Lt. Gen. Boris Sergeevich Permikin

Lt. Gen. Boris Sergeevich Permikin. Born in 1890 in the Urals, he left St. Petersburg University while still a student to volunteer with the Russian Legions fighting against the Turks in the Balkan Wars in 1912. Returning to Russia just before the Great War, he signed up as a trooper with the 9th (Bug) Lancers Regiment, a Ukrainain/Polish formation, and by January 1915 he was promoted to ensign, rising to the rank of Staff Captian by 1917 and earning the St. George. Soon after the Revolution, he donned a red stripe and continued fighting under the Bolsheviks against the Germans into 1918 then, that October, brought the bulk of the Balakhovich regiment over to the Whites, rechristening his unit the Talab Battalion after the Talab Islands in Lake Pskov, where they switched sides. Fighting as part of Yudenich’s Northern Army, he was made a colonel in May 1919, and the Talabs grew to regimental size, then disquished himself and the regiment by taking Gatchina during Yudichch’s failed attempt to seize Petrograd that fall. Retreating to Estonia and then Northern Poland, he was tasked with forming what was referred to as the 3rd Russian Army from White units in exile in early 1920 with the blessing of Pilsudsky and the promotion to the rank of Lt. Gen. by Wrangel. Consisting of two infantry “divisions” (under Major General Lev Aleksandrovich Boboshko– a Great War colonel– and Lieutenant General Count Alexis Petrovich von der Pahlen– the last wartime colonel of the Life Guards Cavalry Regiment) and a Cossack “division” under Major General V. A. Trusov, along with an artillery unit and support troops, his force never numbered more than 8,000 at its strongest.
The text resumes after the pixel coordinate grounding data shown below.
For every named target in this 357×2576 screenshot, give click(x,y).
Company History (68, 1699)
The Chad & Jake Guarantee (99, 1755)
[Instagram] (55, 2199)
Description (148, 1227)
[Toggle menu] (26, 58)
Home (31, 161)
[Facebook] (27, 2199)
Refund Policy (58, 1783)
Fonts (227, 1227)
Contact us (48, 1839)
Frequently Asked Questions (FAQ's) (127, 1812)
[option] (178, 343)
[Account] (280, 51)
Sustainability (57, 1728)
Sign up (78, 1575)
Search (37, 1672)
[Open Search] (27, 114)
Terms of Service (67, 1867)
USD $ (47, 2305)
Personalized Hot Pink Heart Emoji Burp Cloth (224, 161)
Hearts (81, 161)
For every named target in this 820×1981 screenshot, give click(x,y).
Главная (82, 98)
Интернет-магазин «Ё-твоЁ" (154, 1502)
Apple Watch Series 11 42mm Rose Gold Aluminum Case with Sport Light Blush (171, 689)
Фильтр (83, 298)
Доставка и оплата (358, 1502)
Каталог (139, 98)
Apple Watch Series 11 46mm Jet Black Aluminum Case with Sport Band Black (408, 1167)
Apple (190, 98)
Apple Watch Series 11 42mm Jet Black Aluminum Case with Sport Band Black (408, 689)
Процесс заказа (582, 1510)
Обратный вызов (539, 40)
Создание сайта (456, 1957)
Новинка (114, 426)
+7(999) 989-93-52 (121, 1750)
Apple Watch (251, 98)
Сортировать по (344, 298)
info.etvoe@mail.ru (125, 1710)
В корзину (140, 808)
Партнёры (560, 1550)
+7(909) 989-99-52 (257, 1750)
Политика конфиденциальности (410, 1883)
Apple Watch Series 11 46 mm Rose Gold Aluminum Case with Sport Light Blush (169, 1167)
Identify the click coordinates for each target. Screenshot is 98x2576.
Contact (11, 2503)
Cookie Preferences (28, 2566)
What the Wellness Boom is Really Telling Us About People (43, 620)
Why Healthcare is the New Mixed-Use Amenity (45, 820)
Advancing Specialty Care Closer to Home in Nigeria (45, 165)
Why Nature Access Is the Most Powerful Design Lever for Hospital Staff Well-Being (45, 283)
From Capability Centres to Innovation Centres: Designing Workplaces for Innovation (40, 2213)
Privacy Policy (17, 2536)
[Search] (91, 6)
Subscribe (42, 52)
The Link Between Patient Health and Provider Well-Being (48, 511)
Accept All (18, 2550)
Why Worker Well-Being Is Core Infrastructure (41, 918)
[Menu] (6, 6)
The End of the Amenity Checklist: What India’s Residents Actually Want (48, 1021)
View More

Permikin’s Third Army took the field against the Reds until October 1920 when a truce between the Poles and Moscow took effect, then remained active against Red Ukrainian partisans into 1921 when it was disbanded. Remaining in Poland, Permikin continued in White affairs until 1941 when, aged just 51, he was recruited by the Germans to help support Vlasovs Russian Liberation Army as a major general attached to the staff. He retreated with the rump of the German Cossacks into Austria in 1945 and was allowed to remain there post-war, passing in Salzburg in 1971, aged 80.